Le soir même dans mon sommeil, j’ai revu la scène et je lui ai mis illico la grande baffe qu’il aurait peut-être mérité de recevoir pour de vrai et qu’il savait d’avance que jamais il ne la recevrait. Du coup en rêvant cela et en me rendant compte qu’il avait une sorte de prescience qu’il ne risquait rien, je lui ai mis un énorme coup de poing au visage qui lui éclata le nez. Dans ce rêve, il y avait beaucoup de sang et j’éprouvais presque du plaisir à le voir en souffrance à son tour. Ce sentiment de plaisir m’a beaucoup gêné au réveil puis au travail, je ne savais pas comment le prendre. Erasmus était allé chercher chez moi, une facette que je ne me connaissais pas et j’étais mal à l’aise de devoir assumer cette violence qui devait sommeiller en moi presque à l’insu de mon plein gré ! J’avais là aussi encore une raison de lui en vouloir, il démontrait chez moi ce que j’espérais pouvoir me cacher. J’étais touché et son pouvoir ne se réduisait pas au présentiel, il avait en effet, un réel impact sur moi dans son absence.

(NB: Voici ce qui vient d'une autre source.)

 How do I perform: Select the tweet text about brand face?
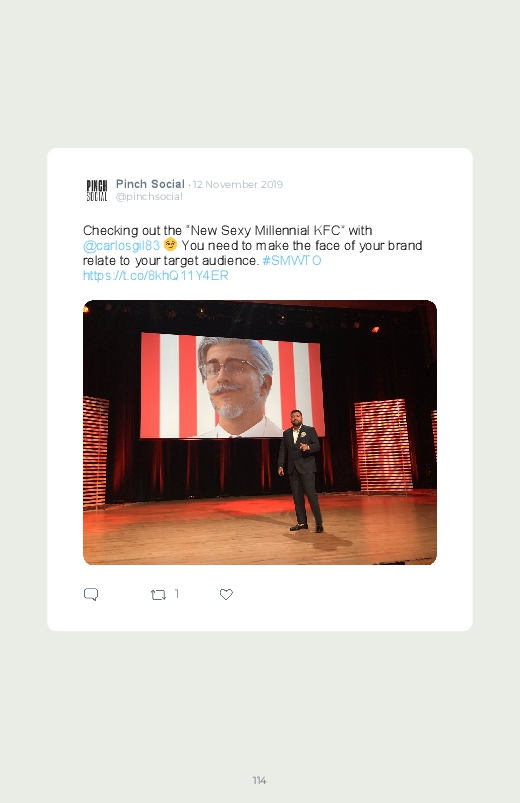pos(253,253)
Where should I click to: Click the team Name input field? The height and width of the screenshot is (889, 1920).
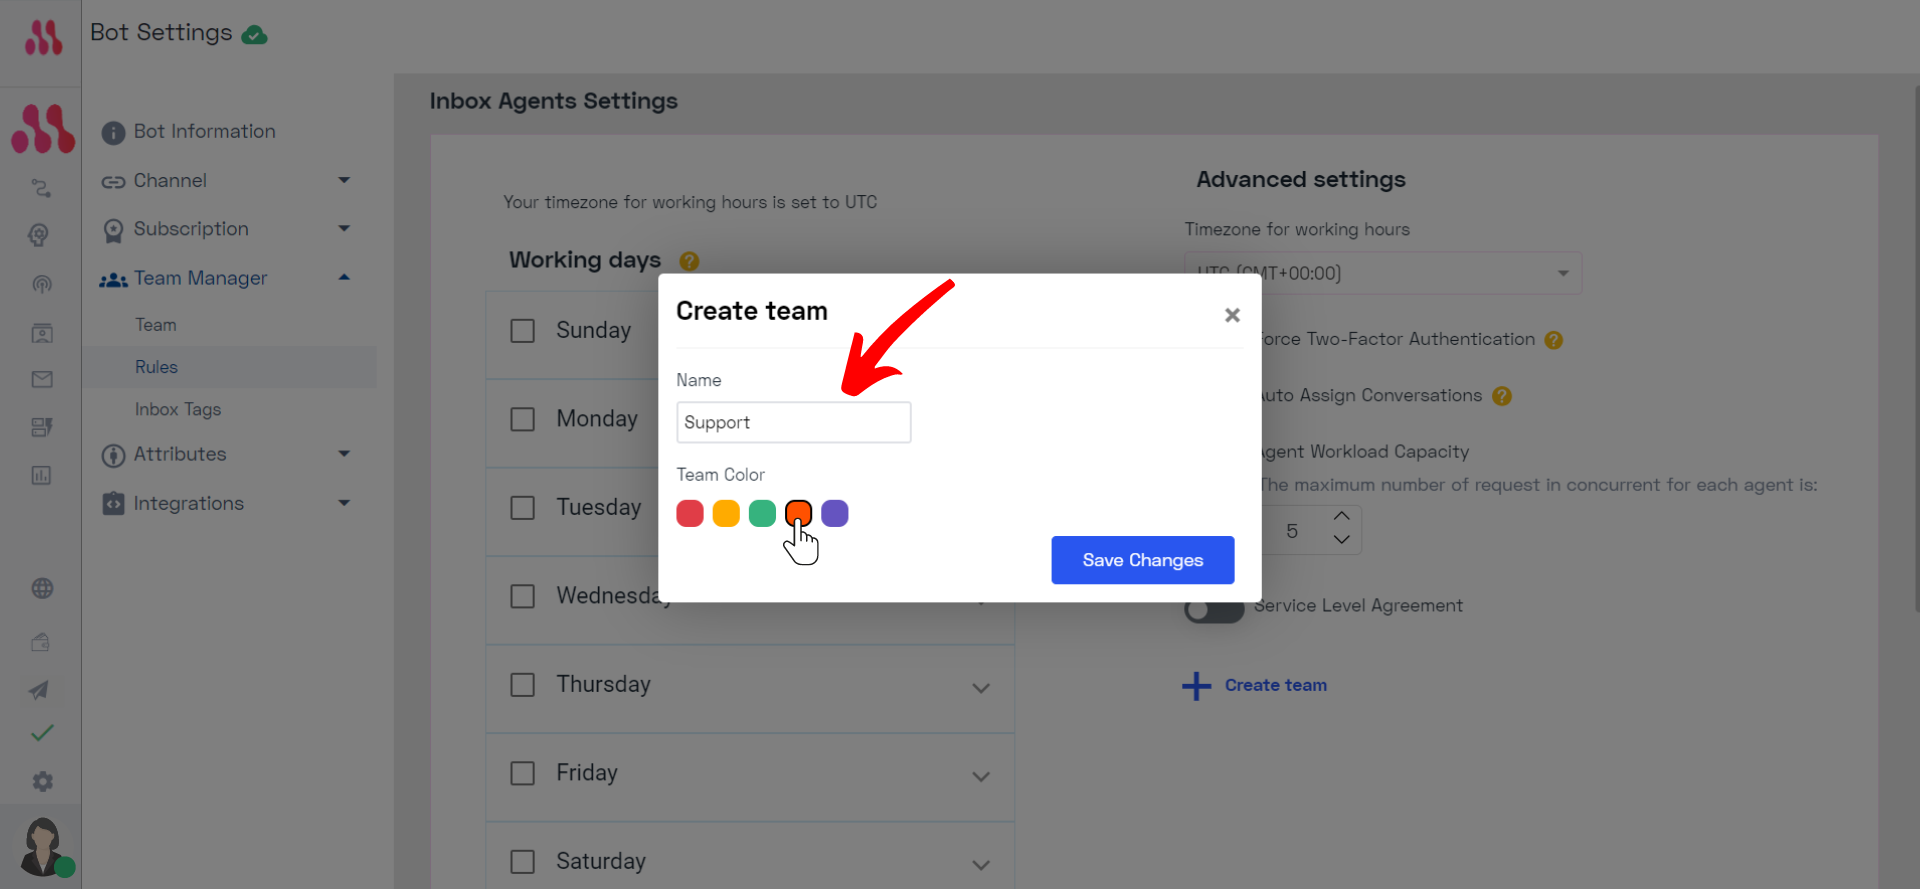pyautogui.click(x=794, y=422)
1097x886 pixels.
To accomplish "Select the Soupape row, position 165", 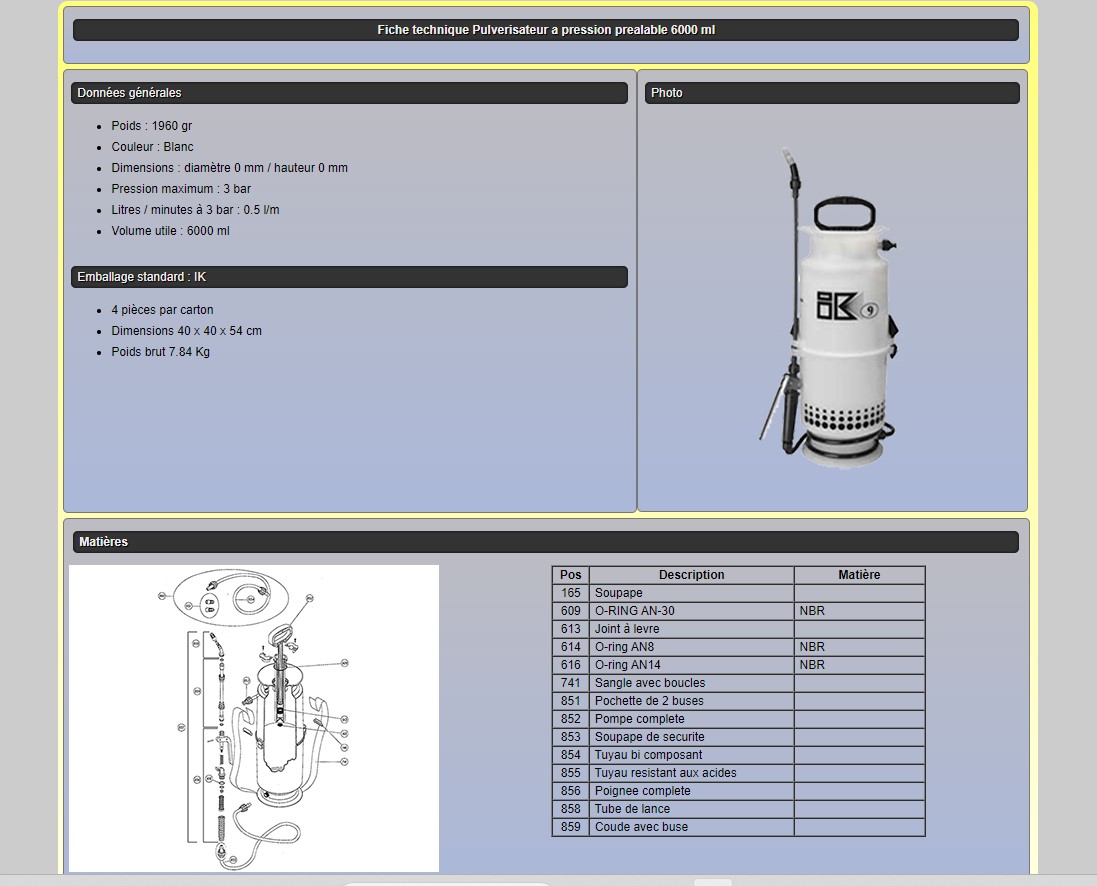I will [x=618, y=593].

La période de 10 semaines de confinement ne m’a pas permis de revenir sur ce sujet avec lui. Il a passé la moitié de cette période avec trois éducateurs (trices) qui se relayaient auprès de lui seul, deux jours de suite. Le deuxième jour chacun(e) de mes collègues me disaient ne plus pouvoir le supporter. Nous nous sommes répartis les autres et personnellement j’en ai pris trois à mon domicile.
Je dois avouer que j’ai eu un confinement heureux, je le raconte dans mes brèves de confinement sur le site de PSYCHASOC.
Erasmus était devenu, compte tenu de sa dangerosité pour les autres, impossible à faire cohabiter avec aucun d’entre eux. L’opération a été coûteuse en argent et en énergie mais nous n’avions que cette solution pour prendre le moindre risque.
En cours de confinement, il est parti vers un autre établissement prétendument mieux adapté et muni d’une équipe soignante avec psychologue et psychiatre. Enfin, c’est ce qu’on nous a raconté et comme on commençait à être au taquet en cette période compliquée, nous nous en sommes contentés. C’est dommage de le dire mais c’était un vrai soulagement de le voir partir pour les adultes et pour les enfants. J’ai même entendu dire que l’un d’entre nous avait ouvert le champagne à cette occasion. C’était un de nos stagiaires mais cela m’a glacé le sang.
Les dernières nouvelles que j’ai obtenues de lui ne sont pas très bonnes, loin d’être rassurantes mais je ne m’étendrai pas ici sur le sujet et c’est dommage. Je ne tiens pas à faire subir à notre association un procès en diffamation car il ne suffit pas de décrire la réalité pour avoir raison, le droit est beaucoup plus subtil que cela.